Arrested in April, the Hamilton Republican was accused of taking bribes from insurance broker Marliese ‘Maria’ Ljuba in exchange for aiding Ljuba in maintaining the contract with the Hamilton Township school board. The money was laundered through another township employee under the guise of a furniture purchase. Bencivengo maintained that the money was a loan.
Ljuba, who was at one time a close friend of Bencivengo, became a cooperating witness for the FBI, wearing a wire to ensnare Bencivengo in the bribery probe.
“I take responsibility for my actions,” an emotional Bencivengo said to Thomspon prior to her handing down his sentence.
“I was never one to blame others,” he said, apologizing to the judge that this matter ever had to come before the court.
Prior to Bencivengo’s statement, his daughter asked Thompson to show mercy, saying her father was a hard-working man who had his life destroyed by this misstep.
Bencivengo could be seen wiping his eyes during his daughter’s emotional plea for leniency.
Earlier during the hearing, Bencivengo’s defense attorney, Jerome Ballarotto, argued the former mayor learned his lesson.
“There’s nothing left to do,” said Ballarotto, adding the criminal case has wiped Bencivengo out of his savings and pension, as well as having torn apart his relationship with his family.
“His life has been destroyed,” he said. “He has nothing left.”
Ballarotto once again argued in the courtroom that the $12,400 was a loan – not a bribe.

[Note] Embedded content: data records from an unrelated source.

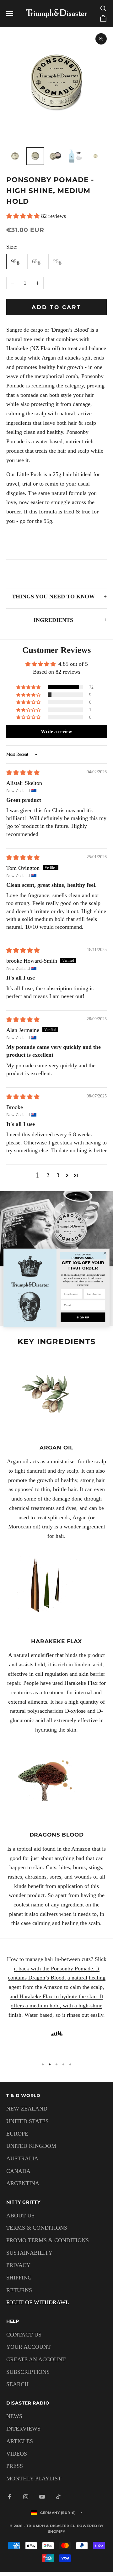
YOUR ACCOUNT (28, 2347)
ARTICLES (19, 2441)
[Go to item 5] (95, 156)
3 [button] (57, 1175)
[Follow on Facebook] (9, 2497)
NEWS (14, 2416)
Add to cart (57, 307)
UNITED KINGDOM (31, 2146)
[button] (23, 216)
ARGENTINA (22, 2183)
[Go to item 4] (75, 156)
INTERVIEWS (23, 2429)
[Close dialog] (105, 1253)
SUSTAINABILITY (29, 2253)
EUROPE (17, 2134)
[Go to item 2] (35, 156)
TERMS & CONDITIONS (36, 2228)
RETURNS (19, 2290)
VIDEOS (16, 2454)
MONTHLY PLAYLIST (33, 2478)
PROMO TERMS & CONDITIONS (47, 2240)
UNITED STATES (27, 2121)
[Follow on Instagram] (26, 2497)
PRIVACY (18, 2265)
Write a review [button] (56, 731)
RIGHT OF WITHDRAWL (37, 2302)
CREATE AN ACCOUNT (36, 2359)
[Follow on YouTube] (42, 2497)
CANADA (18, 2171)
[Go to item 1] (15, 156)
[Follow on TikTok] (58, 2497)
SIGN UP (83, 1317)
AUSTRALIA (22, 2158)
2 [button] (47, 1175)
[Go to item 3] (55, 156)
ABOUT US (20, 2215)
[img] (23, 773)
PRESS (14, 2466)
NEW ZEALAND (26, 2108)
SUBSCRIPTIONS (28, 2372)
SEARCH (17, 2384)
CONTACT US (23, 2335)
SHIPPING (19, 2277)
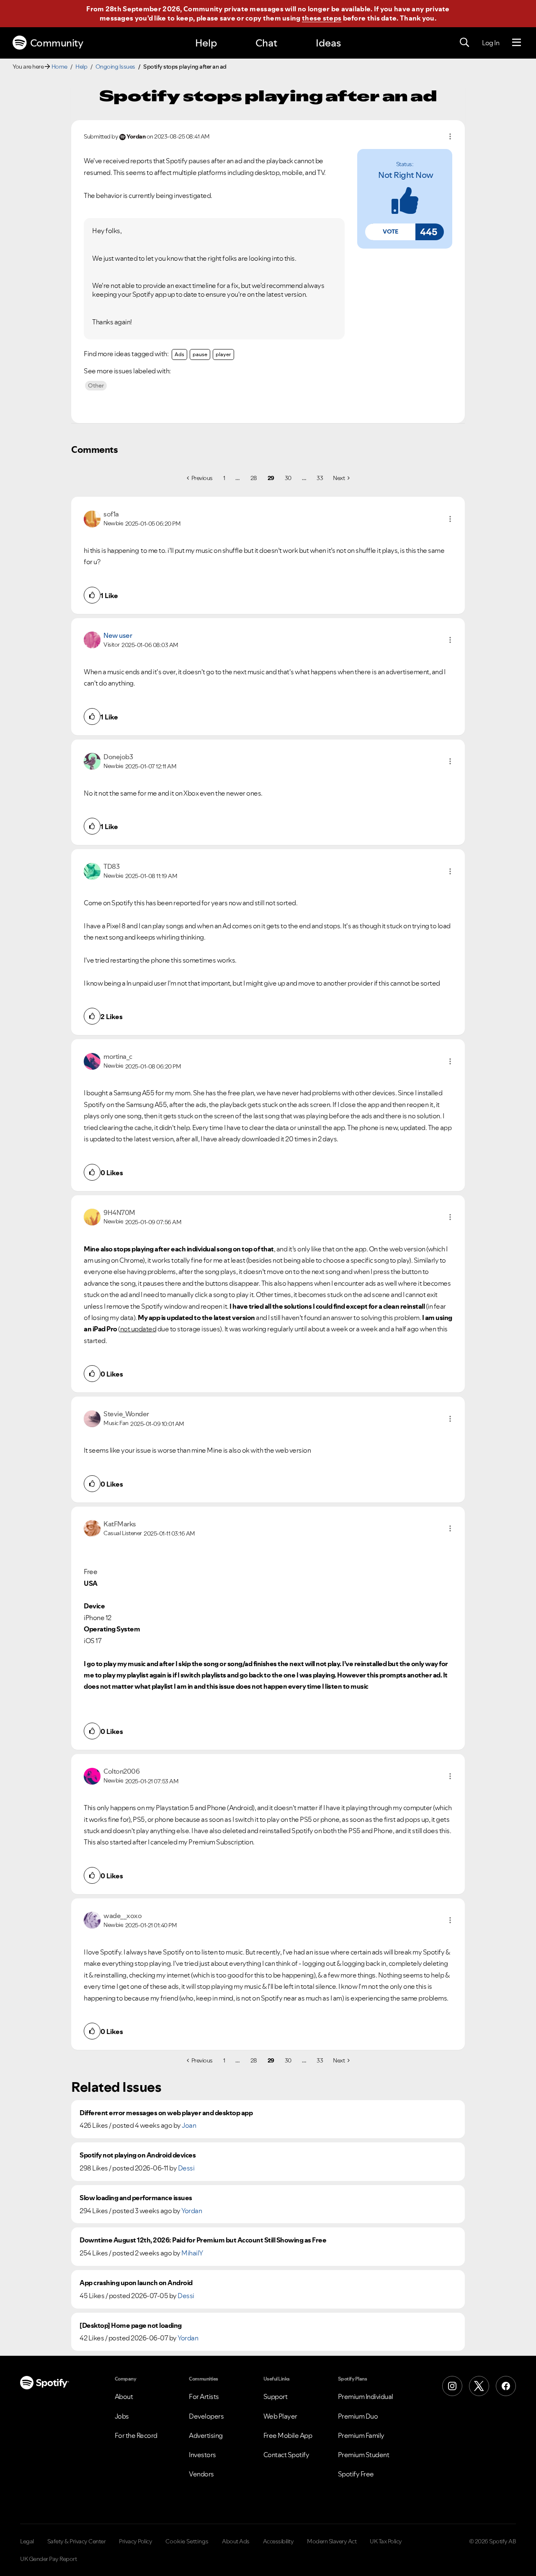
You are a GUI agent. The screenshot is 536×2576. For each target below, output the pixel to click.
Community (56, 43)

“He never violated the trust of the people of Hamilton Township as mayor,” he said. “[Ljuba] manipulated him.”
Ballarotto also called on a forensic psychologist to offer testimony about the former mayor.
The psychologist, Gerald Cooke, told the court Bencivengo began suffering from depression in 2001 and that the condition later turned into “severe depression.” Cooke told the judge Bencivengo’s depression impaired his ability to see the connection between Ljuba’s bribes.
“When an individual is depressed … he becomes preoccupied,” said Cooke, explaining Bencivengo’s depression stemmed from failed relationships with his ex-wife and from a former girlfriend.